欧米からは大きく遅れたものの1985年にはヒノキの年輪を使って、約2000年間の年代を測る物差し(これを暦年標準パターンいう)を完成させ、実用化に成功しました。これを契機に樹種別の暦年標準パターンの充実を計ることと、歴史学研究への積極的な応用を心がけてきました。現在、ヒノキでは約2900年間、スギは約3300年間の暦年標準パターンが作成されており、その先端は縄文時代の後期にまで達しています(図1)。
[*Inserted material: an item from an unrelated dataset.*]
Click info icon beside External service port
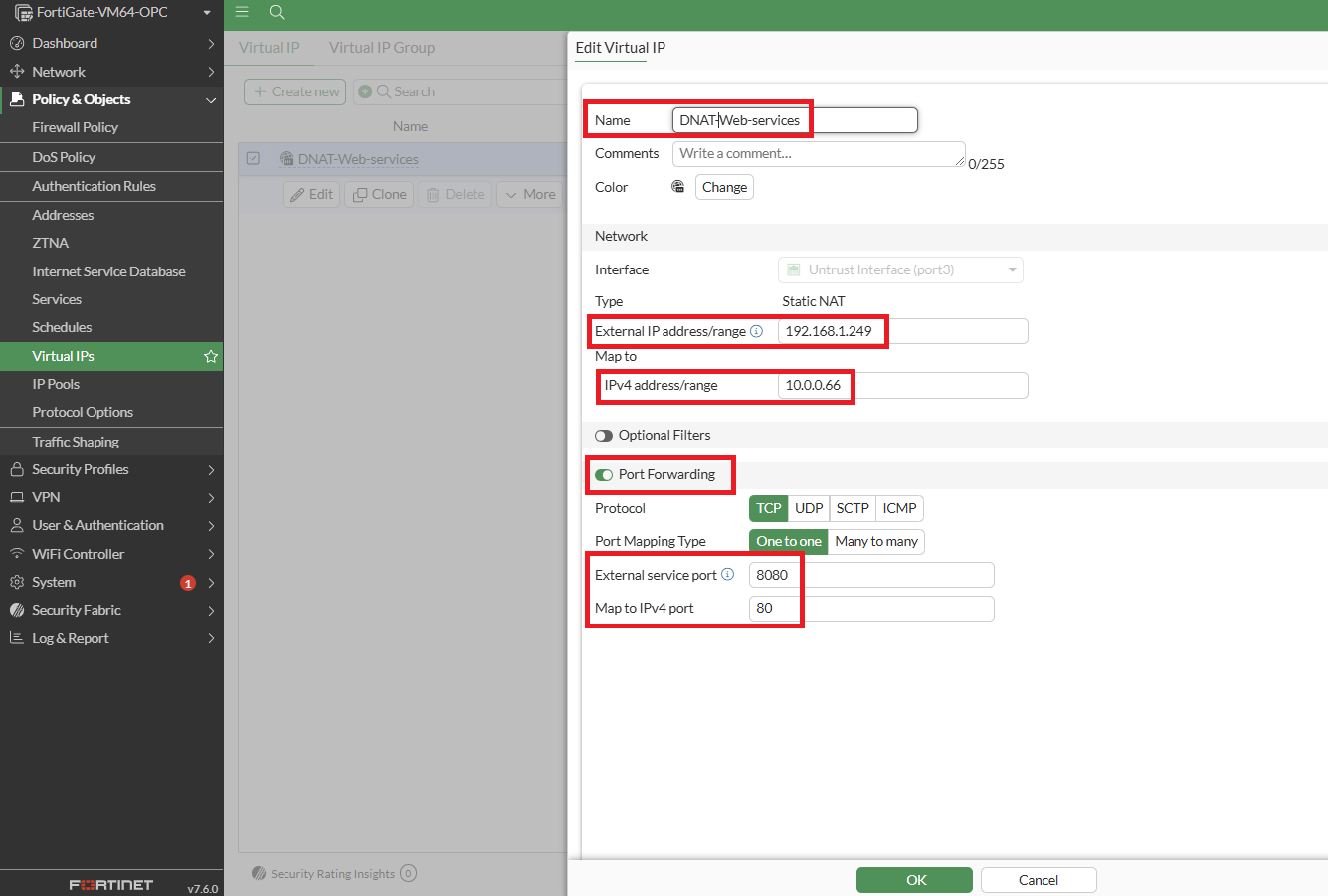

私は最近、奈良県奈良市に所在する元興寺禅室(国宝,図2)の屋根裏で使われている建築部材の年輪年代法による年代調査をおこなった結果、飛鳥時代初期の586年直後頃に伐採されたヒノキ材が使われていることを明らかにしました。世界でもっとも古い木材建築とされる法隆寺を約60~70年ほどさかのぼり、世界最古のしかも「現役」の建築部材として使われつづけていたのです。元興寺は国内初の仏教寺院として有名な飛鳥寺(奈良県明日香村)を前身とし、平城京遷都(710年)にともなって現在の地に移されたものです。これまで、建物は新築とされてきましたが、禅室は飛鳥寺由来の建物だった可能性が高まり、「木の文化」の国の奥深さを年輪を通して知ることができました(図3)。
図2 元興寺禅室全景(北から) |
図3 元興寺禅室屋根裏 |

年輪を利用する研究は、単に年代測定だけではありません。年輪そのものは、数百年からヤクスギのように数千年にわたって毎年の自然現象を反映しながら形成されているので、年輪を介して過去のさまざまな出来事を読み解く貴重な情報源であります。今後、年輪を利用した研究分野としては、木材流通史や林業史、古気候を推定復原する年輪気候学、火山噴火や巨大地震の発生年代を解明する年輪地形学、太陽活動や宇宙線強度の変動について推定復原する宇宙線物理学への応用、放射性炭素年代法の日本版較正曲線の作成や放射性酸素同位体による気温の推定復原法の確立など多岐にわたり、じつに魅力的な研究分野といえます。今後、大いに発展させたい研究分野です。